NAVA Book Club

NAVA’s Book Club, as part of Artspace Sydney’s Volume 2017 I Another Book Fair, invited people to connect and discuss Aboriginal and Torres Strait Islander protocols, policies and rights.

“Nothing should happen about us, without us” Amala Groom


Photo by James Photographic Services.

What actions do we need to take to ensure Indigenous artists’ rights are protected?

What do protocols mean?

How are they enacted or implemented to protect Indigenous peoples' rights, especially when the law does not?

How do critical Indigenous methodologies change the ways we work?


Across Friday 13 and Saturday 14 October 2017, NAVA hosted its first Book Club event to discuss Indigenous protocols, current policies, methodologies and actions to take to respect the rights of Aboriginal and Torres Strait Islander artists.


Gabrielle Sullivan, CEO Indigenous Art Code and Bibi Barba Arts Law's Artist in the Black Coordinator, outlined the current activities of the Fake Art Harms Culture campaign, the importance of writing submissions to the current Inquiry into inauthentic Aboriginal ‘style’ art and other ways we can contribute to a more ethical arts environment.
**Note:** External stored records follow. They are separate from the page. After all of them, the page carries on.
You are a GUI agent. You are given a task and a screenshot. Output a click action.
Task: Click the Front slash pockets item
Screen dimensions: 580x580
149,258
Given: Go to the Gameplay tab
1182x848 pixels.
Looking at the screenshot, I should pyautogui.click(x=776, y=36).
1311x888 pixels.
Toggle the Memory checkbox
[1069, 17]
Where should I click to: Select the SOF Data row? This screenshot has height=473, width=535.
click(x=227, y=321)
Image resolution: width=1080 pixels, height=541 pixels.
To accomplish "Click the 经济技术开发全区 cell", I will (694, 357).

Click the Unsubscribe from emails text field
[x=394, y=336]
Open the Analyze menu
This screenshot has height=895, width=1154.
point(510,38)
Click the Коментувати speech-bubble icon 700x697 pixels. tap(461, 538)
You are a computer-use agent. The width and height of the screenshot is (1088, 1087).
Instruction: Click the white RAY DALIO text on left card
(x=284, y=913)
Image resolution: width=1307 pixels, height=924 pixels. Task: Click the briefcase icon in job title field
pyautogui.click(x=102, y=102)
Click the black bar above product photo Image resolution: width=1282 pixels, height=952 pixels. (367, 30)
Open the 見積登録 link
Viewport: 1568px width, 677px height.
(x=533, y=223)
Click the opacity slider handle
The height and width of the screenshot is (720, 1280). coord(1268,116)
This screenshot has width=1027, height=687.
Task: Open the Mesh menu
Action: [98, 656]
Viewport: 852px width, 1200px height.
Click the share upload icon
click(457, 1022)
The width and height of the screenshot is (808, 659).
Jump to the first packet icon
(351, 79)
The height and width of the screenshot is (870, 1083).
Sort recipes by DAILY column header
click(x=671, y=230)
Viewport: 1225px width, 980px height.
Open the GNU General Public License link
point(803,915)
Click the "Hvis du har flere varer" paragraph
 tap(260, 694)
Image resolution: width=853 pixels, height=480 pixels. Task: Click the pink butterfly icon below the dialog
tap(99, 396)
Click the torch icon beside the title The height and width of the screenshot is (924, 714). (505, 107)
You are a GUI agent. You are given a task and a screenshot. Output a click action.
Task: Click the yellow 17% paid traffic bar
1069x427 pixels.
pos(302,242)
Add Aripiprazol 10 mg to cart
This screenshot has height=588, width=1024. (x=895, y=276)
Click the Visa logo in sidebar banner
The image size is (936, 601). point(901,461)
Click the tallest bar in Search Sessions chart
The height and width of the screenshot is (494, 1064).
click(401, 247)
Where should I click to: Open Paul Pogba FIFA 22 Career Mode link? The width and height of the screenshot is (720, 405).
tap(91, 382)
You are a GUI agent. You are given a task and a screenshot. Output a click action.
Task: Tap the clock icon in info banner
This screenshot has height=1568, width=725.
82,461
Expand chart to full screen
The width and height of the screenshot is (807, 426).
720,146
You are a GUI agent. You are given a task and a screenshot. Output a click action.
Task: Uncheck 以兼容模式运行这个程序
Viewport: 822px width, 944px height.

Fake art is harmful, we cannot forget this. As arts workers, consumers and advocates there is a responsibility to make sure these practices do not continue and that businesses are accountable. Responding to the current Parliamentary Inquiry is important, but so is being informed to ensure dealers, agents and producers are acting transparently, ethically and with respect to artists and their work.


How do we make change?

What protocols and policies exist?

What are our responsibilities as artists and arts workers

How do we create the future that we want?


First Nations artists, thinkers and arts workers came together to share their process for developing and implementing policies, understanding the diversity of protocols and to identify meaningful pathways for, to quote Nadeena Dixon ‘actually doing shit’. It was a discussion that traversed cultural business, the importance of written and visual communication, the differences between experiences, the publications that have informed practice and the importance of following the heart instead of the intellect.


Doreen Mellor suggested that perhaps what we need is more regular, quiet and powerful discussions that grow with clarity and people over time. NAVA Book Club may be the first of many gatherings to open spaces for both conversations and actions.


By being present in our bodies, recognising and meeting our obligations with respect and openness and privileging the multiplicity of experiences that make us human, this becomes the pathway for exchange to happen.